Seguindo esta perspectiva, todos os juízes possuem competência para avaliar a constitucionalidade de uma lei em face do Texto Maior, a fim de garantir a famigerada supremacia da norma constitucional (no cotejo entra a “norma de hierarquia inferior” com a de “envergadura superior”, deve prevalecer a última). É de se frisar, ainda, que tal análise é realizada à luz de um caso concreto e, uma vez declarada a inconstitucionalidade, a invalidade gera efeito ex tunc. Todavia, em virtude deste sistema adotar o princípio do stare decisis (força vinculante das decisões prolatadas pela Suprema Corte), o juiz de primeiro grau raramente exerce tal competência, que é realizada pelos tribunais superiores. Cooley ensina (1982, página 142):
Se o tribunal perante o qual a questão se apresenta não é de última instância em relação a mesma, deve-se esperar que proceda com cautela e circunspecção, mais do que no comum, e que se abstenha, completamente, de declarar a nulidade de uma lei, a menos que se trate de casos de extraordinária clareza, e especialmente se, sem sério detrimento da justiça, a decisão puder ser retardada, até que o tribunal de categoria superior tenha ocasião de se pronunciar sobre o caso. Outros podem haver em que, por inadvertência ou por caso fortuito, uma lei que haja passado por todos os trâmites exigidos para a sua validez, seja, não obstante isso, evidente e inquestionavelmente nula; mas, exceto esses casos, o fato de um magistrado de categoria inferior, que só exercendo uma jurisdição policial ou outra limitada, se irrogar a competência de proferir decisões acerca da legislação de um Estado ou país, declarando-a inconstitucional (invalid) só pode ser ridículo.

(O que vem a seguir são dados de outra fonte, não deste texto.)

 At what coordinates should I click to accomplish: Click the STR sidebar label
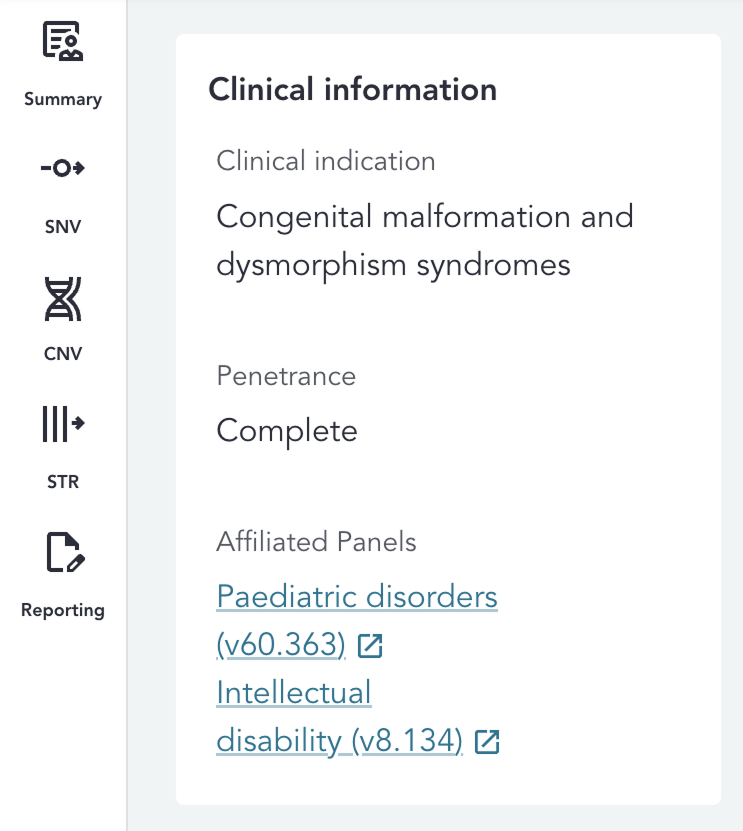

Vê-se, pois, que a nota marcante deste sistema faz escapar o controle abstrato das normas, porquanto somente incidenter tantum realiza-se a “adequação vertical” das normas infraconstitucionais com a Carta Magna. Apesar da inegável relevância que este modelo refletiu, e reflete até os dias de hoje, nos sistemas constitucionais de todo o mundo, críticas doutrinárias existem quanto a sua aplicabilidade, notadamente em virtude da insegurança jurídica que podem causar. Ora, se todos os juízes podem e devem analisar a constitucionalidade das leis, diante de um caso concreto, ocorrerão situações em que uma mesma lei será considerada constitucional por um juiz e inválida por outro. As lições de Cappelletti são esclarecedoras, no particular (1984, página 76):
Ulteriores inconvenientes do método 'difuso' de controle, porque concretizado em ordenamento jurídicos que não acolhem o princípio do stare decisis, são os que derivam da necessidade de que, mesmo depois de uma primeira não aplicação ou de uma série de não aplicações de uma determinada lei por parte das Cortes, qualquer sujeito interessado na não aplicação da mesma lei proponha, por sua vez, um novo caso em juiz.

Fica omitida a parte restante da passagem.